1969 song by the Beatles

"She Came In Through the Bathroom Window" is a song by the English rock band the Beatles from their 1969 album Abbey Road. Written by Paul McCartney, it is the fifth song of the album's climactic medley, immediately following "Polythene Pam".

==Origin==

=== The song ===
Paul McCartney wrote "Bathroom Window", after the inspiration came to him on 11 May 1968 while in New York City to launch the band's record label Apple Corps. (Note: While McCartney wrote "She Came In Through the Bathroom Window", it is credited to Lennon–McCartney.) One of the sources was the Apple scruffs who camped nearby Abbey Road Studios. One day, Diane Ashley and some of her fellow Apple scruffs broke into McCartney's St John's Wood home. She told Beatles historian Steve Turner in 1994:

"We were bored, he was out and so we decided to pay him a visit. We found a ladder in his garden and stuck it up at the bathroom window which he'd left slightly open. I was the one who climbed up and got in."

She then opened the front door to let the others inside. In addition to clothes, the fans also stole a number of photographs. Another Apple scruff, Margo Bird, confirmed this account and later found one of the stolen photographs, thereby returning it.

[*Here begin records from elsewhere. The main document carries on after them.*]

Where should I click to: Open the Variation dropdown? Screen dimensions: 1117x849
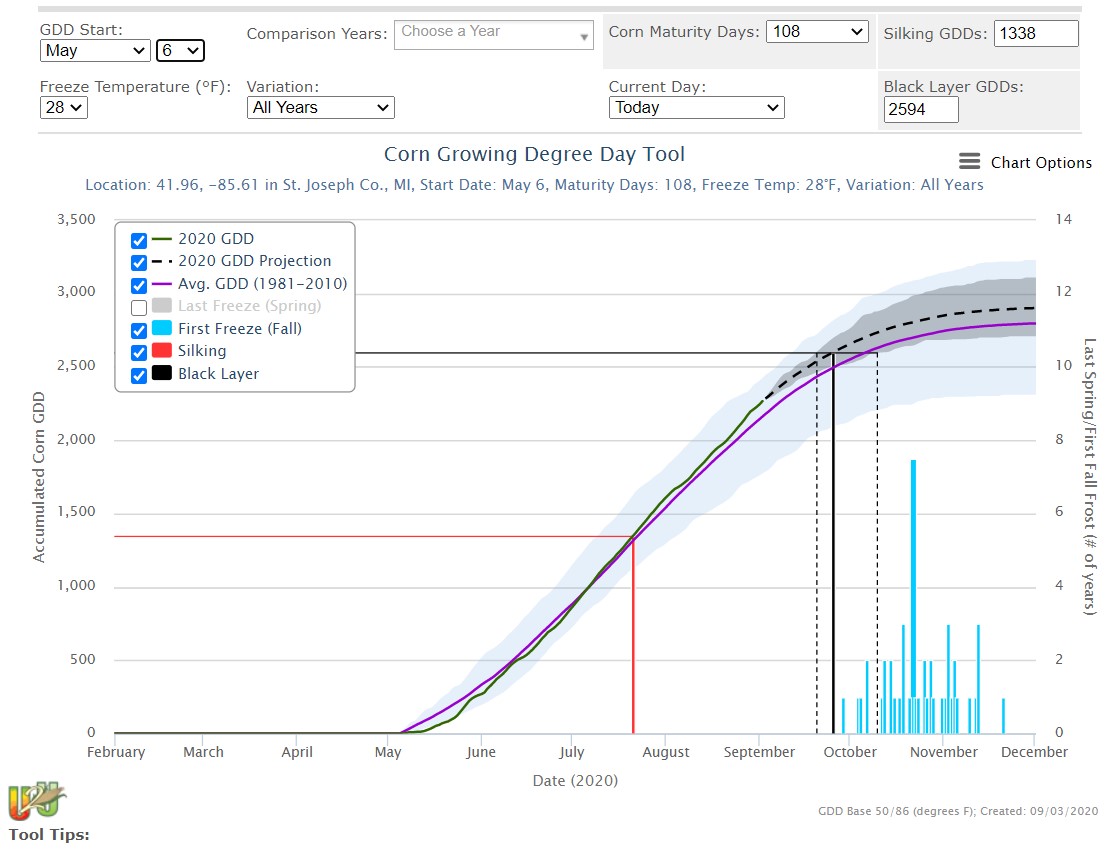320,107
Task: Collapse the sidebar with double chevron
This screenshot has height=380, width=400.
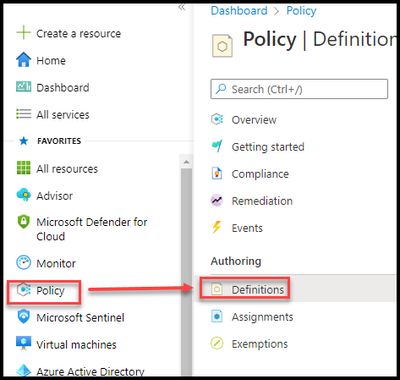Action: (x=182, y=7)
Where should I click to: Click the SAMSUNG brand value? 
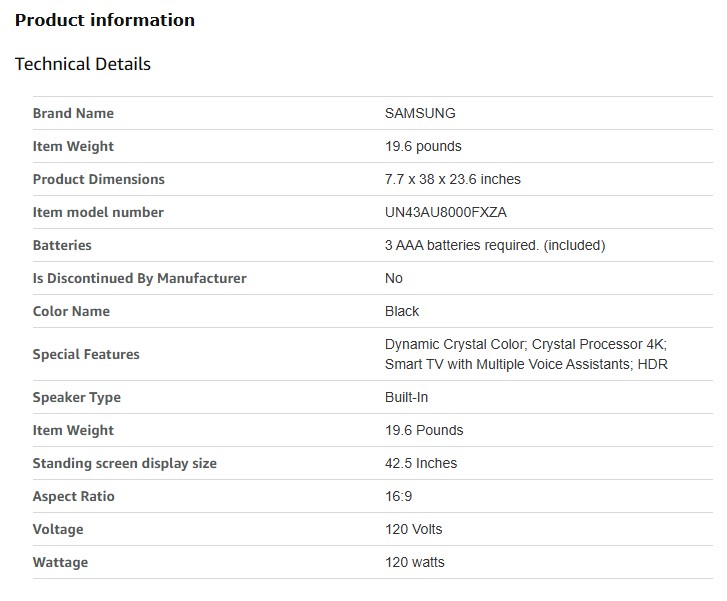(420, 113)
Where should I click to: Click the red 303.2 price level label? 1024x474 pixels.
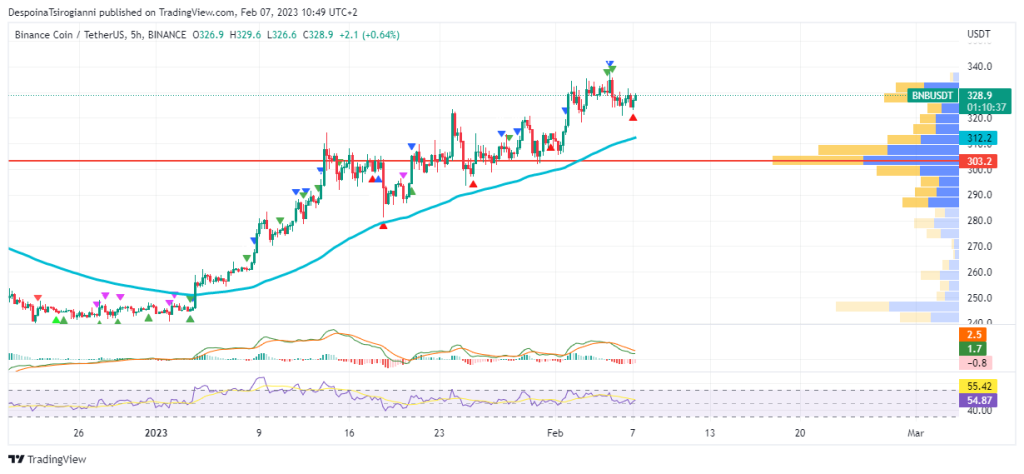[x=978, y=160]
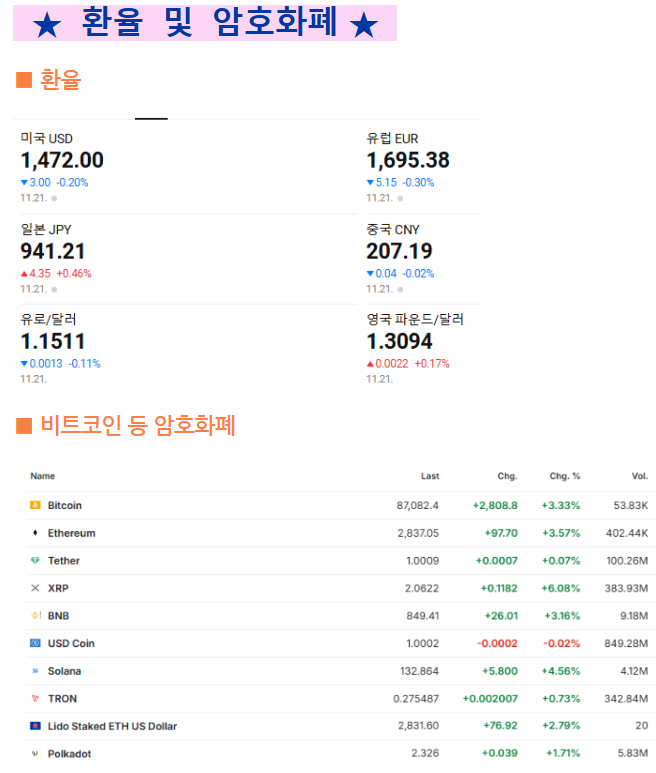Sort table by Name column header
656x773 pixels.
pos(43,476)
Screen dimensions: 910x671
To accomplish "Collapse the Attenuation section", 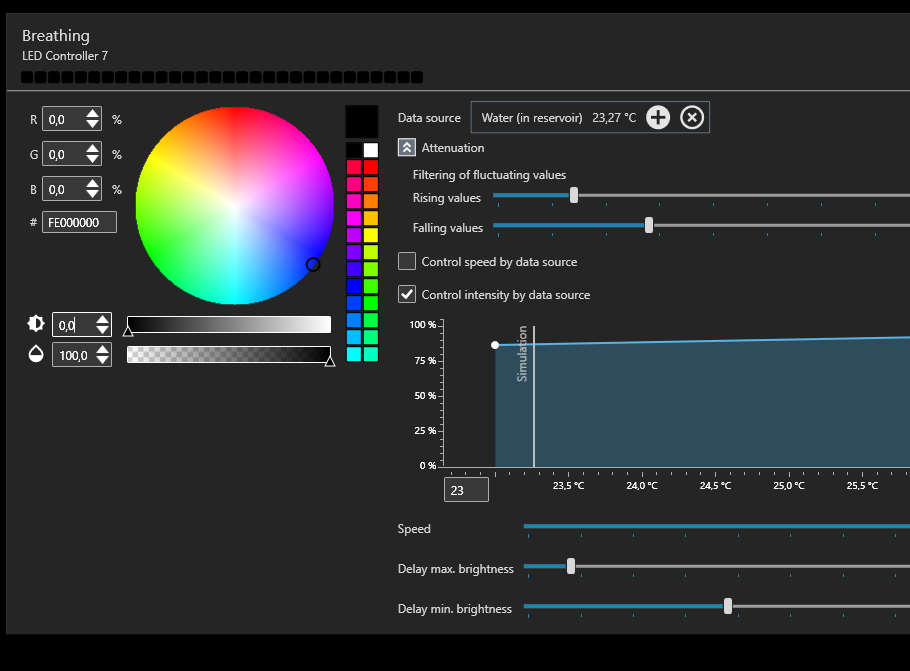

McCartney found himself stuck on the final verse, but conceived of one beginning with "So I quit the police department" after seeing a police identification panel on a taxi he rode to Kennedy Airport; it contained a mug shot of the driver and his name resting above the words New York Police Dept. McCartney recalled: "This was the great thing about the randomness of it all. If I hadn't been in this guy's cab, or if it had been someone else driving, the song would have been different. Also I had a guitar there so I could solidify it into something straight away." He had brought his guitar with him to New York, restoring a habit of his dating back to the Beatles' early days in Liverpool.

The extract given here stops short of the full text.